Here’s how you get a patent on a firewall more than a decade after firewalls were invented. Step 1: File a description of your so-called invention that is nothing more than mundane details about how firewalls work. Step 2: Add some language saying this is totally not just a firewall. Step 3: Claim a firewall. With any luck, the Patent Office will just wave you through

To be fair, the ’918 patent suggests a firewall system that is not “user configurable.” The idea is that unsophisticated home users might misconfigure their firewalls so it is better to give them a system they cannot mess up. Just like a real firewall, only dumber! The patent also hedges its bets by claiming a system that is “substantially free from user adjustment,” whatever that means. Even if that was a new idea in 2000, this is not actually a technological improvement. It’s kind of like putting a padlock on the front hood of a car and then saying you’ve invented a new kind of car.

The ’918 patent spent its entire life in well-deserved obscurity. Indeed, the original inventor chose to let the patent expire in September 2012 by not paying the maintenance fee. This is unsurprising. Why waste money keeping a terrible patent alive? Usually, that is where the story would end. Unfortunately, even an expired garbage patent can be useful in the hands of a patent troll.

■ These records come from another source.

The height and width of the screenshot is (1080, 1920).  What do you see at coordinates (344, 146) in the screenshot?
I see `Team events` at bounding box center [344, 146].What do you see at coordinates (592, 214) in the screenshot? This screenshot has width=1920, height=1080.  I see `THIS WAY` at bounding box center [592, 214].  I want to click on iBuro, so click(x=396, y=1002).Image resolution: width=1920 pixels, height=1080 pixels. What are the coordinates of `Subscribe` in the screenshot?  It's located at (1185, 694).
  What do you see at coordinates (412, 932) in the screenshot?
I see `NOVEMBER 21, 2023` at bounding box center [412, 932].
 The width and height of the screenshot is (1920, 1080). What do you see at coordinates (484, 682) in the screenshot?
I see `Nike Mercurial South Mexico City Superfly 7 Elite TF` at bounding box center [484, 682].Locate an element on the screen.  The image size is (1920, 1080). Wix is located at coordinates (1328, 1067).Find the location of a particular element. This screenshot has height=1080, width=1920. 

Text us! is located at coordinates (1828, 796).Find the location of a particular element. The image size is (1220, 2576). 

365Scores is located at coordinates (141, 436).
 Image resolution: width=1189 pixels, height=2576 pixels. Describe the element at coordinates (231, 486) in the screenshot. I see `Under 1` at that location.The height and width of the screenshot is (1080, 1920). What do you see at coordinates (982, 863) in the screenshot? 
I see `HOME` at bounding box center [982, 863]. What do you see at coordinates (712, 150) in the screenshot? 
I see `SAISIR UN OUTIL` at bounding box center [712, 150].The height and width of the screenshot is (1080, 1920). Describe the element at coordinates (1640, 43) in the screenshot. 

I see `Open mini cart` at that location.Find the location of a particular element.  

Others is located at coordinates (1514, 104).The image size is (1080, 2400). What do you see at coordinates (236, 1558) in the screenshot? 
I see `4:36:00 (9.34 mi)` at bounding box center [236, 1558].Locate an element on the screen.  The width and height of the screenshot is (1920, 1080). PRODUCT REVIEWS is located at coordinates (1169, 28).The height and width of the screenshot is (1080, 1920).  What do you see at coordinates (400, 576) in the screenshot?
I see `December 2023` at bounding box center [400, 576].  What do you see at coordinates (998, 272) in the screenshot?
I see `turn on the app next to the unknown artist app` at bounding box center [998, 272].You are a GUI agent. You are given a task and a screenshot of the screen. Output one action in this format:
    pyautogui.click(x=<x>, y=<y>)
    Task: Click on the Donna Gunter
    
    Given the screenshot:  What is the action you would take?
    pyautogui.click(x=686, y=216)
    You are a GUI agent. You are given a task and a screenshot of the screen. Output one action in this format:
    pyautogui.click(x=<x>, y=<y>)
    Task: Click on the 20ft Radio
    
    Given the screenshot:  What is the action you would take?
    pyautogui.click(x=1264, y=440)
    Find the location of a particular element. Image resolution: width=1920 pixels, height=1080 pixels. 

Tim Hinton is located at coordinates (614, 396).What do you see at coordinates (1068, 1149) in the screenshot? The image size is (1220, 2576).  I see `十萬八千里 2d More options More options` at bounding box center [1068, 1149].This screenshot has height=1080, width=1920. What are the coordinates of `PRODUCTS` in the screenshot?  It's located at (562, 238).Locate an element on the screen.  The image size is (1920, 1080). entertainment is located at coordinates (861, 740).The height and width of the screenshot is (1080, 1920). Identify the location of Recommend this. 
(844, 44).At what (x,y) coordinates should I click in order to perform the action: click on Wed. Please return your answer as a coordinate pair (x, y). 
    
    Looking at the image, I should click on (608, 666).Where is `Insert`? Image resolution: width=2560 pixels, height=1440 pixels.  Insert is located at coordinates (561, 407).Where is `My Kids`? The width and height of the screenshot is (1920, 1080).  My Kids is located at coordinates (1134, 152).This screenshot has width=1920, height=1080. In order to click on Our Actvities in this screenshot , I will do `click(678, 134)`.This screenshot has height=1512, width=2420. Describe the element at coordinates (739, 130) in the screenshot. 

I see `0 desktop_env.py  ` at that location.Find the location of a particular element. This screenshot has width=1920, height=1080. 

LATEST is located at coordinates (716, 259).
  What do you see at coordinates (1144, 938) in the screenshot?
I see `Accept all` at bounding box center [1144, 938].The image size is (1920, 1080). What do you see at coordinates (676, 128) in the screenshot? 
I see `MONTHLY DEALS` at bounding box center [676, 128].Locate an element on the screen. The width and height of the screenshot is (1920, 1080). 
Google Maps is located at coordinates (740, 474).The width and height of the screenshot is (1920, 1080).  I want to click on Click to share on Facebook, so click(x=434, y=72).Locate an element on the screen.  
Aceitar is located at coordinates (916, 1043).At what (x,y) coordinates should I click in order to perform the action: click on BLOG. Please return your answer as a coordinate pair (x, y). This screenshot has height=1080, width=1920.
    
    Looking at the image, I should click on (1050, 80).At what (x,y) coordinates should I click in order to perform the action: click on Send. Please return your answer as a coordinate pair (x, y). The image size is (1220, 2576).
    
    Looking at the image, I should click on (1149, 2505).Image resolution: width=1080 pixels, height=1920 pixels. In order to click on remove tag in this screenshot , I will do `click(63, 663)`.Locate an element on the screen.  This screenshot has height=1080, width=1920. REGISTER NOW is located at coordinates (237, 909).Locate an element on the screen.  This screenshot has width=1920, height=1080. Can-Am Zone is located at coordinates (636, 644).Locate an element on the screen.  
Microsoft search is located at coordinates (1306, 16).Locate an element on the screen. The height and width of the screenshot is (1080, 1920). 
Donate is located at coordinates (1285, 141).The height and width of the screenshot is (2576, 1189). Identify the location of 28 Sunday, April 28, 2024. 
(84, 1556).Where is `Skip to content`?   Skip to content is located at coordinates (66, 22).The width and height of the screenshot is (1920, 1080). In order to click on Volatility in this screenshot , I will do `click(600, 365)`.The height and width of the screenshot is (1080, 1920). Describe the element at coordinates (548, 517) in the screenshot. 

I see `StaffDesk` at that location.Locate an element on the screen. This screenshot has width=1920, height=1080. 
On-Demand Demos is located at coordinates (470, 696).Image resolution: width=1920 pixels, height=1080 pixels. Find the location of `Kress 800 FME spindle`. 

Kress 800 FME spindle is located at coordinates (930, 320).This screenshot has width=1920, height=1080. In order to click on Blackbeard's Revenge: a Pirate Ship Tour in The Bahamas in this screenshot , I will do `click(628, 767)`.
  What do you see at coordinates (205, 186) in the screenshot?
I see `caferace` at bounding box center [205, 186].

In January of 2015, a newly-formed company called Wetro Lan, LLC, purchased the ’918 patent. Shortly after that, it began filing dozens of lawsuits in the Eastern District of Texas against companies that provide, you guessed it, firewall technology. The troll can do this because damages for patent infringement go back six years. So, technically, it can still demand damages for alleged infringement that took place from mid-2009 until the patent expired in September 2012 (though the defendants might have a good laches defense). Wetro Lan has sued just about everyone who sells a product relating to network security, from Avaya to ZyXEL.

To take one suit as an example, Wetro Lan has sued Hacom, LLC, a small company based in Santa Ana, California, that provides embedded hardware, software, and consulting for implementation of open-source applications. In its complaint, Wetro Lan says that Hacom’s Phoenix IT-100 Appliance and its other routers directly infringe the ‘918 patent. But Hacom doesn’t sell anything remotely like the dumb, non-configurable, firewall discussed in the ’918 patent. They sell advanced products which enable users to configure settings through a web-based interface or at the command line. In fact, since Hacom’s products incorporate free software (free as in freedom), they are configurable down to the source code level.

There’s no way that Hacom’s products infringe a patent that, even if it were valid, would cover only the dumbest of firewalls. But if Wetro Lan is like most trolls, that’s not the game here. The likely point of this litigation is to extract a nuisance settlement. We have significant doubts that Wetro Lan would ever litigate one of its cases on the merits, and win.

The attorneys behind the Wetro Lan campaign are the same lawyers who sued our client in the Garfum v. Reflections by Ruth case. We desperately need legislative reform to stop more abusive litigation from these trolls. Such reform should include fee shifting, heightened pleading requirements, and venue reform to stop shell company trolls dragging innovators to the Eastern District of Texas. Without help from Congress, trolls will keep shaking down small companies like Hacom.